Exercise instructions: Quote word for word the passage of the support vector machines text below, starting at "Support Vector Machines (SVM)" and ending at "or medium-sized datasets.".

Text shown:
============

# 5. Support Vector Machines

Support Vector Machines (SVM) are a powerful and flexible ML model, capable of performing linear or nonlinear classification, regression, and even
outlier detection and particularly suited for classification of complex but small- or medium-sized datasets.

### Linear SVM Classification

We can think of a SVM classifier as fitting for the widest possible distance (_large margin classification_) between classes, relying on specific data points (_support vectors_) who lie at the edge of our boundary. 

If we only rely on the most extreme data point, we are looking at **hard** margin classification. In addition to being very sensitive to outlier, sometimes it is not even possible to perform (because the data is not linearly separable). 

To avoid this issues, we generally rely on **soft** margin classification, balancing margin wideness and margin violations. 

In Scikit-learn, we do this by tuning the `C` hyperparameter. Higher C > Narrower margin.  

Here is an implementation example based on the iris flowers dataset:

In [1]:
import numpy as np
from sklearn import datasets
from sklearn.pipeline import Pipeline
from sklearn.preprocessing import StandardScaler
from sklearn.svm import LinearSVC

iris = datasets.load_iris()

============

Data block:
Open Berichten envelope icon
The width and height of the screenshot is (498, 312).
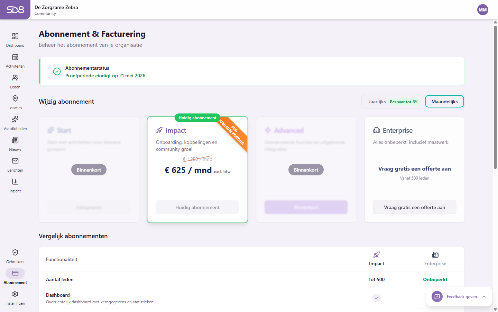pos(15,161)
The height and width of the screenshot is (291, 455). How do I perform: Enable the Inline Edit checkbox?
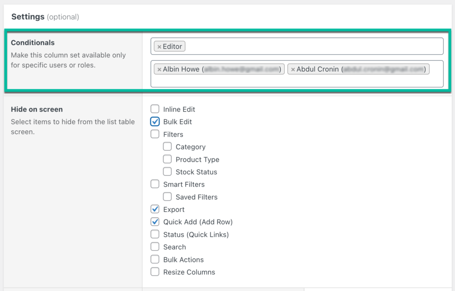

============

Written solution:
Support Vector Machines (SVM) are a powerful and flexible ML model, capable of performing linear or nonlinear classification, regression, and even
outlier detection and particularly suited for classification of complex but small- or medium-sized datasets.